With many words seemingly covering separate topics, or two seemingly unrelated words being closely tied together, we have compiled a list and compilation of some common and not so common insurance terms. Although they will not make you an expert when it comes to life insurance policies, it is a good starting point to help you understand what you are signing up for, and what you will have to deal with in the long run. These are listed in order of what will most likely come up first and foremost, and will hopefully help you tie them into each other at a faster pace:
- Policy. The contract that you are reading. It encompasses the paperwork and all stipulations, as well as any signed forms that may have been brought up.

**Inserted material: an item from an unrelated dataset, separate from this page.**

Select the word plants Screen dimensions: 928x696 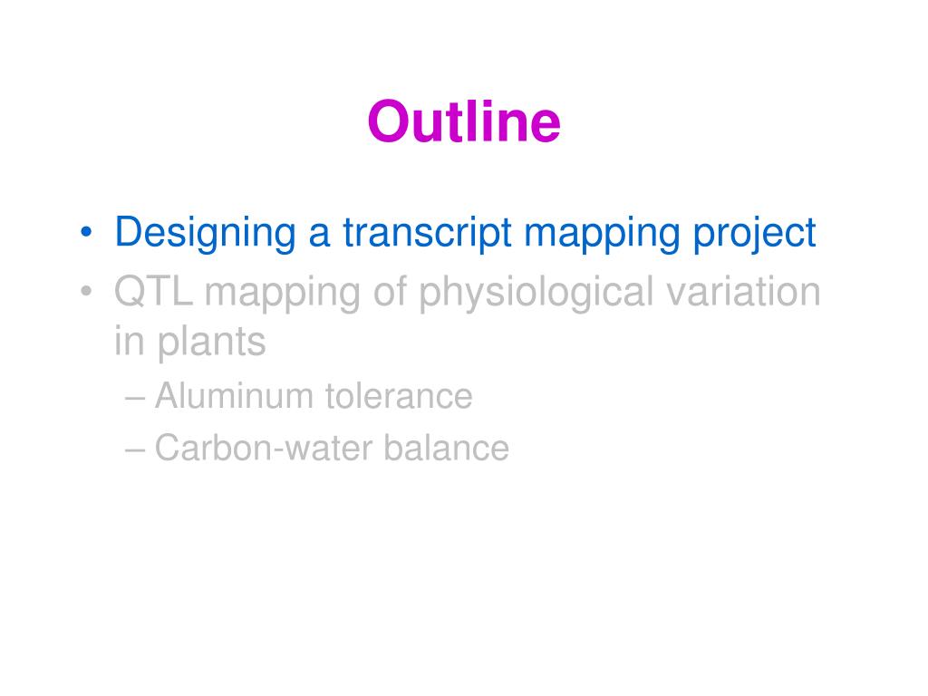pos(211,343)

- Insured. The life that is being insured by the policy. Not necessarily the one that owns the policy itself.
- Owner. The one that controls all proceedings with the policy itself. This is during and up until the death of the insured. They are able to control, change, and edit the rights of the owner, the beneficiaries, and the methods of the payout system that is selected throughout the entirety of the active periods of the policy.

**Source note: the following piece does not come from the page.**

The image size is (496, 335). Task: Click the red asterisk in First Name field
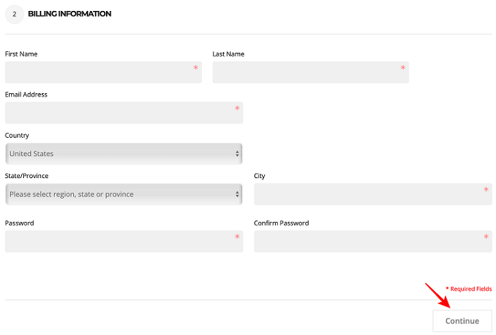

- Beneficiary. One(s) who will benefit and be able to make a claim to the insurance company, in hopes that they will be able to reap the savings and money that was granted by the life insurance policy. If there are more than a single beneficiary, it is broken into Primary, and Secondary. Secondary, or Contingent, beneficiaries will receive the benefits of the policy if the Primary beneficiary listed is dead, unable to receive the benefits, or their status was revoked under law.
- Premium. The payments made towards the policy period. These can be seen as regular payments, installments, or however you wish to describe it. It is the regular amount paid out to keep the policy active.
- Contestability. This refers to the investigation, or diving, into the information in regards to the death of the insured. This will usually occur within the first two years, as having someone die in that short of a time span will raise some flags. The insurance company will usually be looking into whether or not there was misrepresentation in the original paperwork.
- Policy date. This is the effective starting period as to when the insurance becomes active. This can be immediate, or stalled out at a later period. It is important to make note of when the policy date is, so that there is no mix up of when it is active, as well as for when the insured passes away.
- Right to examine period. The set period of time where the insured member is able to go over the policy, read it through, examine it, and decide whether or not they wish to cancel and refund their initial payments on the policy. This will usually be around 30-90 days.
- Grace Period. The period in time after the last premium payment has been made where the policy is still active. This will usually be around 30-60 days after the premium payment.